Andrew Derbyshire

Sir Andrew George Derbyshire FRIBA (7 October 1923 – 3 March 2016) was a British architect.[1][2] He was a senior partner, later Chairman, and following retirement, President, of the architectural practice Robert Matthew Johnson-Marshall (RMJM) and Partners, under the original named-partner architects. He was knighted (Knight Bachelor) in 1986. Derbyshire had taken degrees at Queens' College, University of Cambridge, and at the Architectural Association, London, before realising, as principal architect with RMJM, the master-planning and designing of the University of York campus in Heslington (from 1962), said to be his chef d'oeuvre.[3][4]

Other works included the Castle Market in Sheffield.[5] His Hillingdon Civic Centre in a neo-vernacular style made extensive use of brick and tile, to pay homage to traditional homely brick architecture of nearby buildings and suburban developments that were "indigenous to the borough".[6][7][8]

References

  1. Derbyshire, Ben. "Andrew Derbyshire". Building Design. Building Design. Retrieved 11 March 2016.
  2. ‘DERBYSHIRE, Sir Andrew (George)’, Who's Who 2014, A & C Black, an imprint of Bloomsbury Publishing plc, 2014; online edn, Oxford University Press, 2013 ; online edn, Dec 2013 accessed 17 May 2014
  3. Joshua Mardell, ‘Learning from York’, Scroope: Cambridge Architecture Journal, vol. 22 (2013).
  4. Joshua Mardell, 'The CIAM Charter of Habitat: "Inter-relationships" and "scales of association" in the work of British architects, 1950-1970', MPhil. thesis, University of Cambridge (2012)
  5. Hopkirk, Elizabeth. "Andrew Derbyshire (1923-2016)". Building Design.
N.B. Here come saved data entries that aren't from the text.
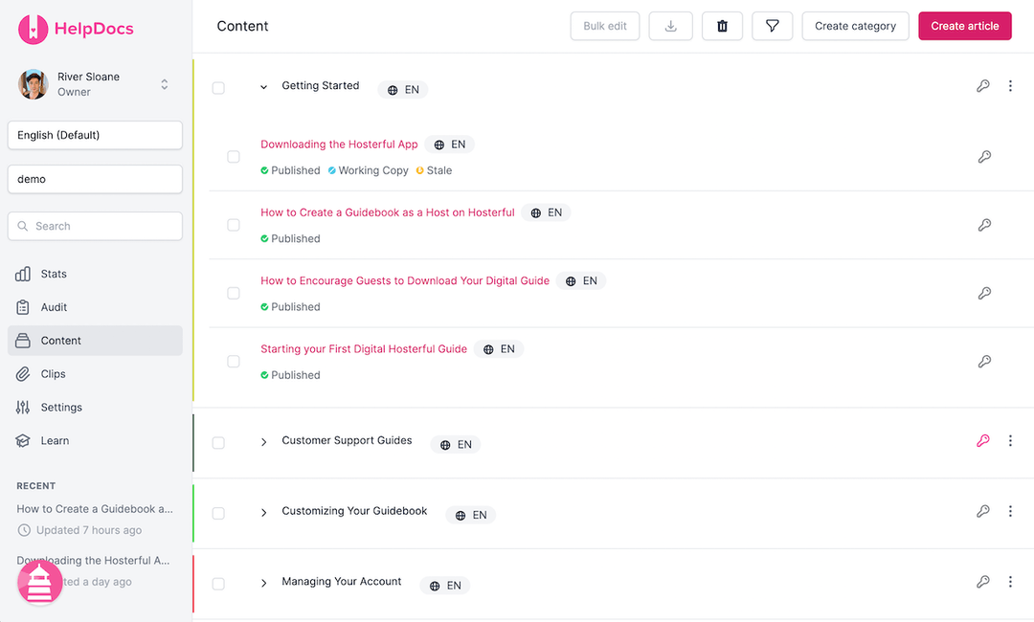
Task: Open the export download icon in toolbar
Action: [670, 26]
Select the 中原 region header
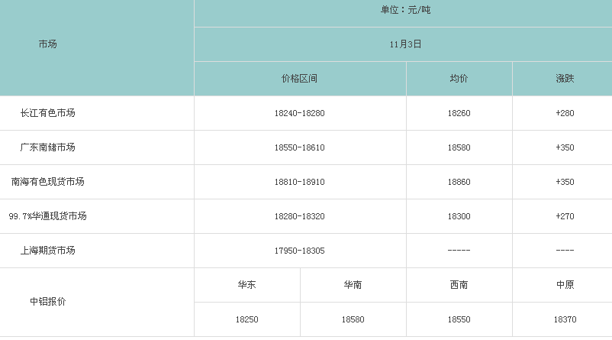 coord(565,285)
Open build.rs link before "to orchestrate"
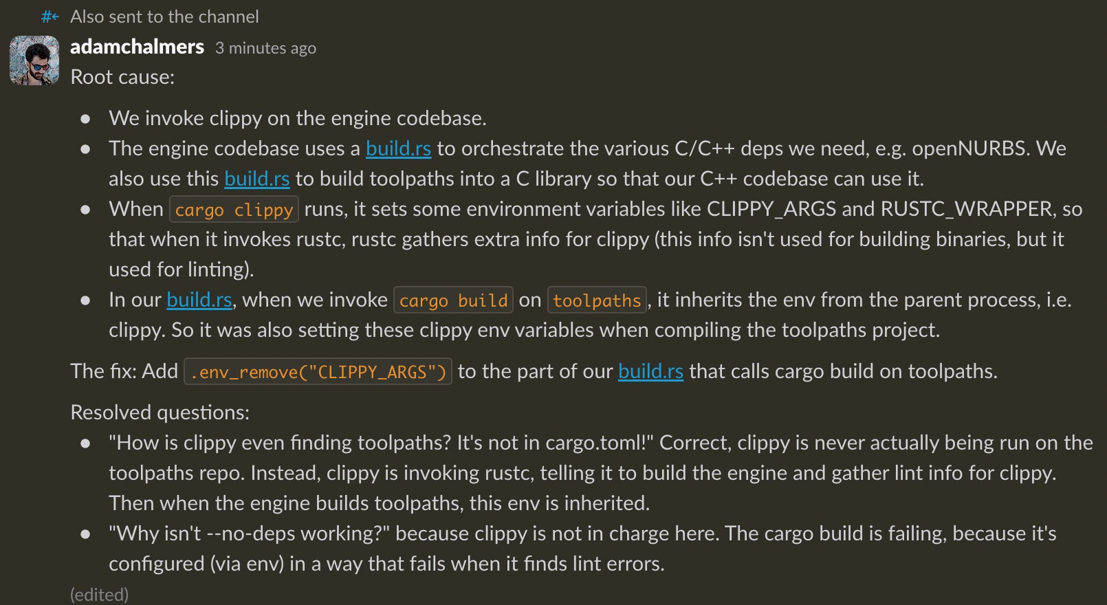The image size is (1107, 605). 398,149
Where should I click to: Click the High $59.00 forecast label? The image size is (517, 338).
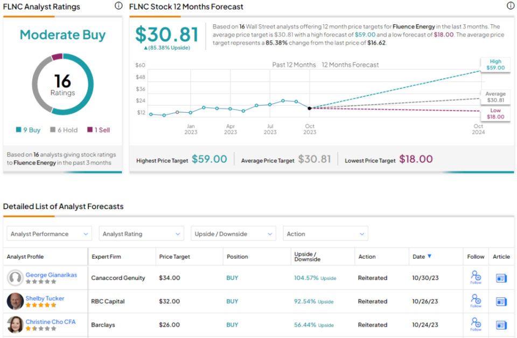(496, 65)
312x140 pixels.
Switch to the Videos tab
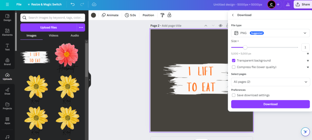tap(54, 36)
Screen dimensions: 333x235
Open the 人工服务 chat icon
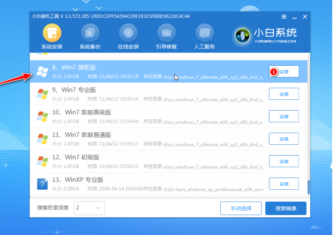coord(204,33)
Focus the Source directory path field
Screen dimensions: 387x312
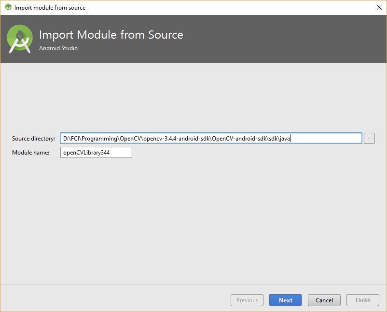(211, 138)
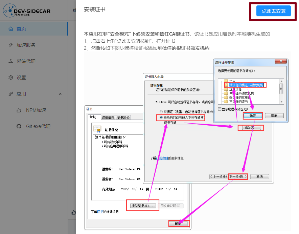Collapse the 应用 sidebar section

[60, 93]
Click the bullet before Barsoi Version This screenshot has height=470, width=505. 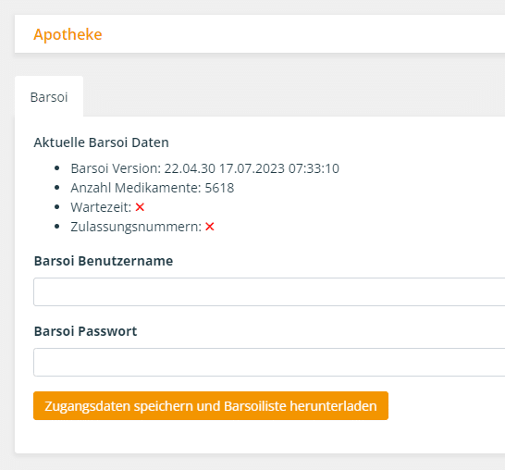(57, 168)
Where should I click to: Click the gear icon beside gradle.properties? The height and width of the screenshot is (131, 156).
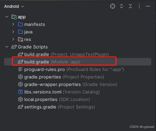(20, 77)
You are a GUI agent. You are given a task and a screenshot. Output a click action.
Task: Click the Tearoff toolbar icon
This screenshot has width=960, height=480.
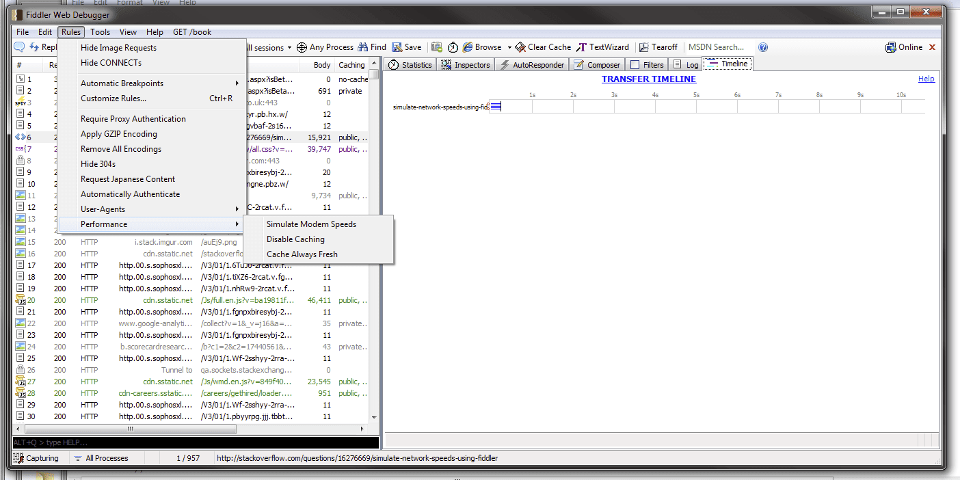coord(643,47)
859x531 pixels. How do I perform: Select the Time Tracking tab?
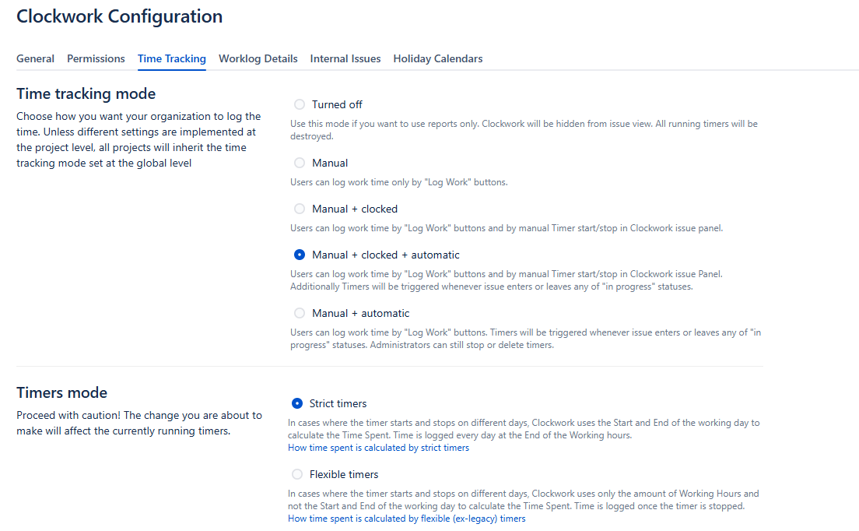(171, 58)
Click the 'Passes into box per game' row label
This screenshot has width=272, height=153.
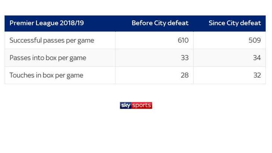pos(48,58)
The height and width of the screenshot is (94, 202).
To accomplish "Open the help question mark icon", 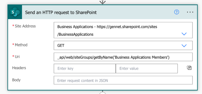I will (x=176, y=12).
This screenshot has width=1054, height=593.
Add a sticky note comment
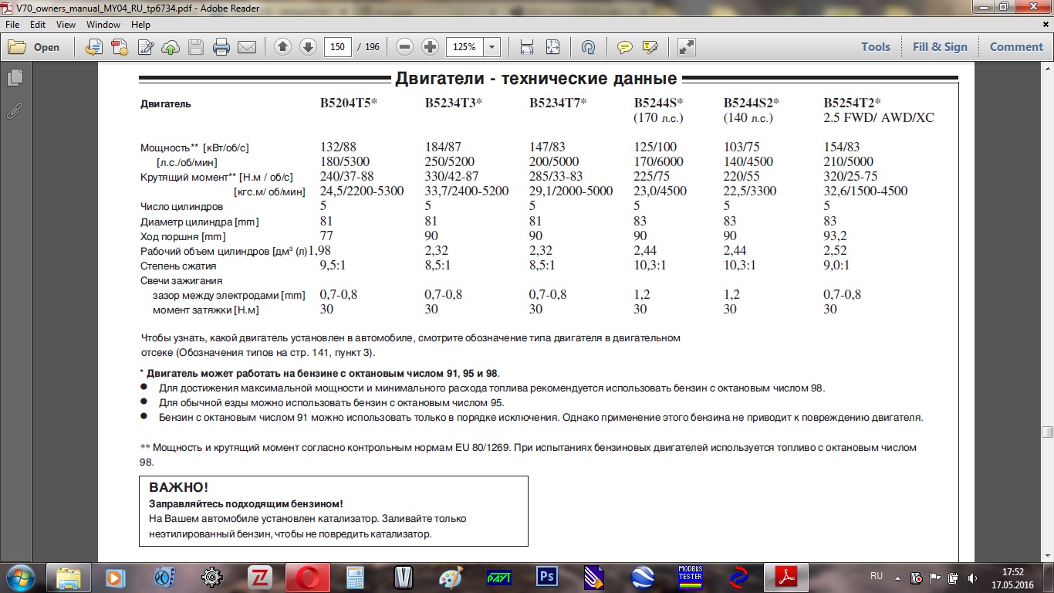625,47
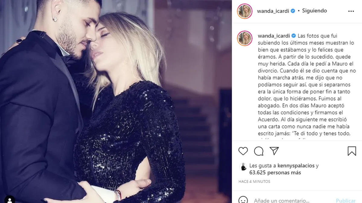The height and width of the screenshot is (203, 362).
Task: Click the header profile avatar of wanda_icardi
Action: coord(245,11)
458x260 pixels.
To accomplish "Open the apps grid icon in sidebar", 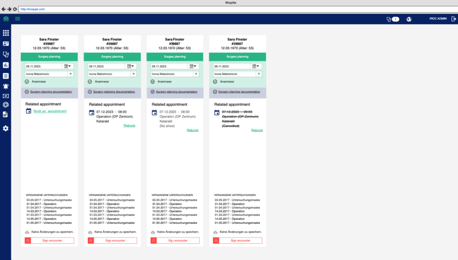I will [x=6, y=33].
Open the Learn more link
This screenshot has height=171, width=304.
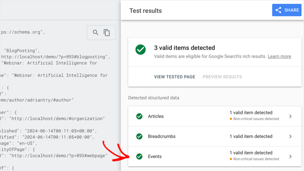[x=279, y=56]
Building Design. Retrieved 11 March 2016.
  6. Andrew Rosen (2003). The Transformation of British Life 1950-2000: A Social History. Manchester University Press. pp. 136–8. ISBN 978-0-7190-6612-2.
  7. Bridget Cherry; Nikolaus Pevsner (1 March 1991). London 3: North West. Yale University Press. pp. 359–360. ISBN 978-0-300-09652-1.
  8. "About the Civic Centre". London Borough of Hillingdon. Retrieved 4 November 2016.